Please copy only the material from the line that has "725x528 pixels." to the very last line, both ends included, exactly as written and without pictures.

Source data:
= = = =

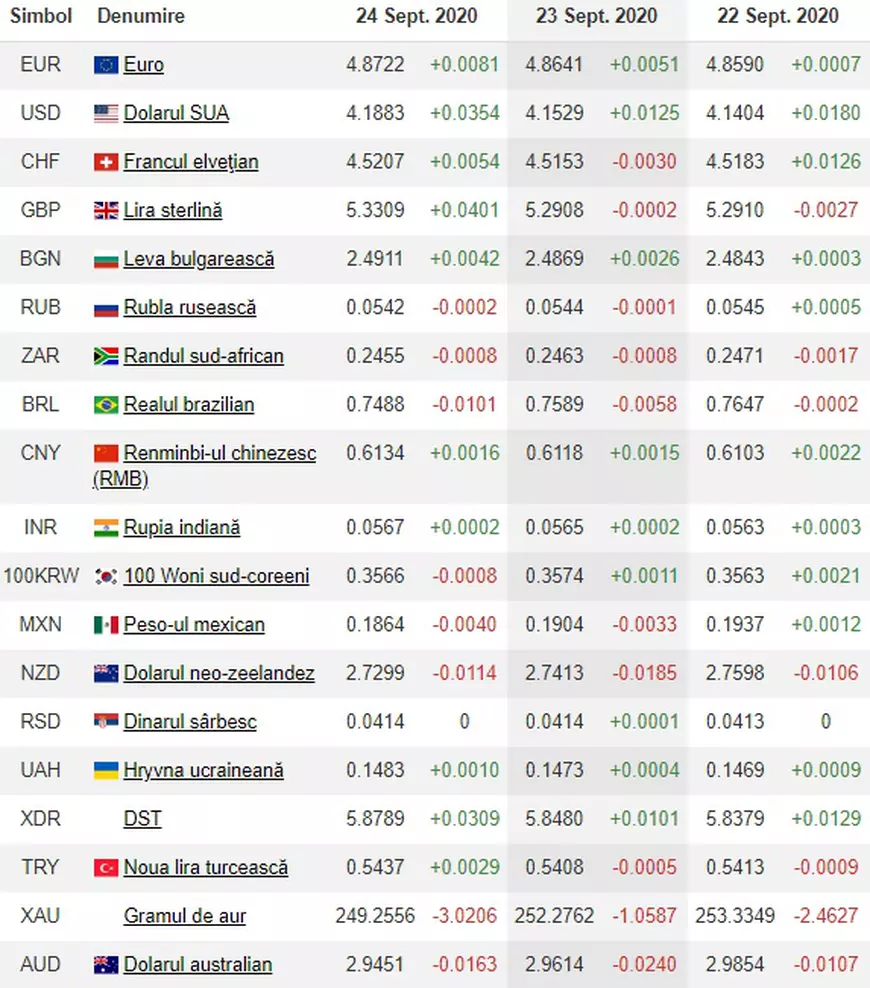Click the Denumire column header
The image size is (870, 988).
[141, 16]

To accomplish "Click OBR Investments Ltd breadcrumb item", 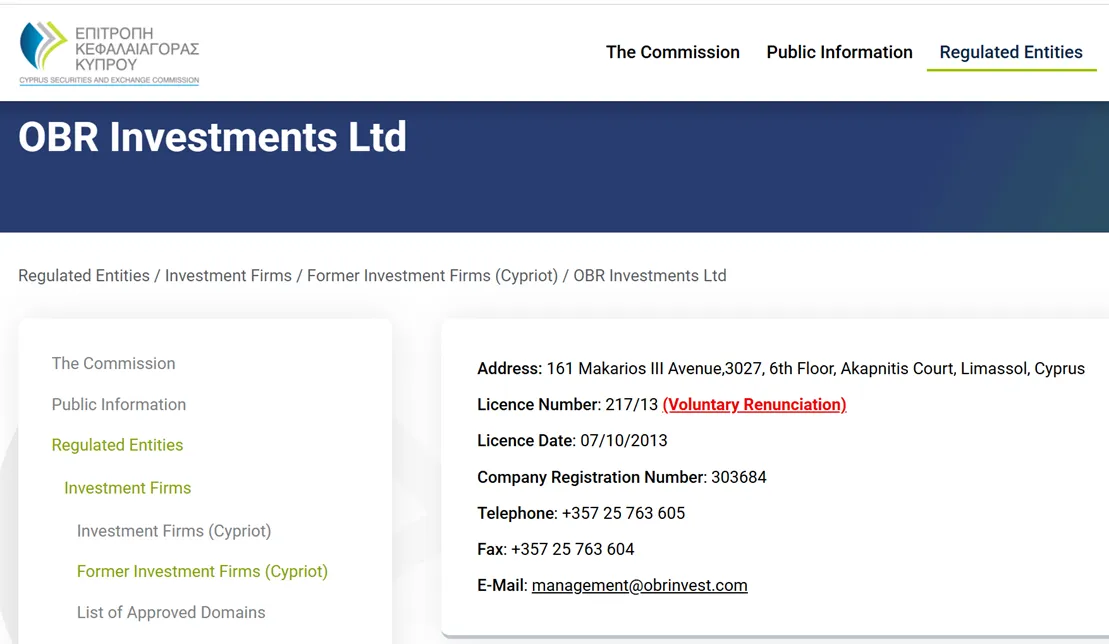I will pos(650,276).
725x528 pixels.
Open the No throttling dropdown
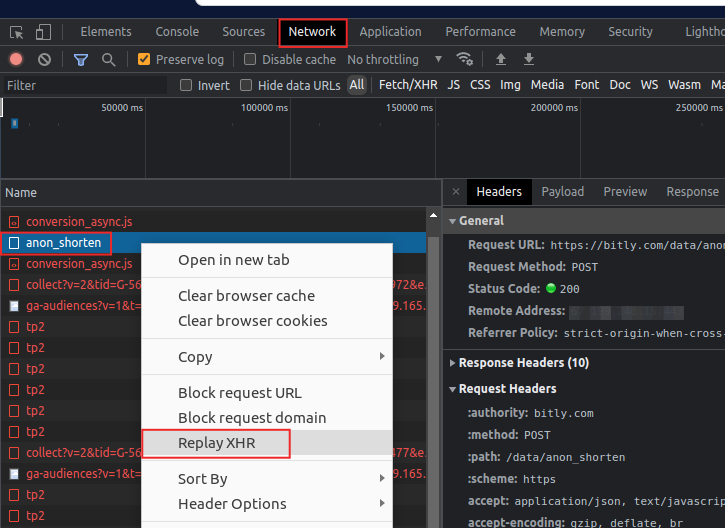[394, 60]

= = = =

The completed task:
725x528 pixels.
Open the No throttling dropdown
[394, 60]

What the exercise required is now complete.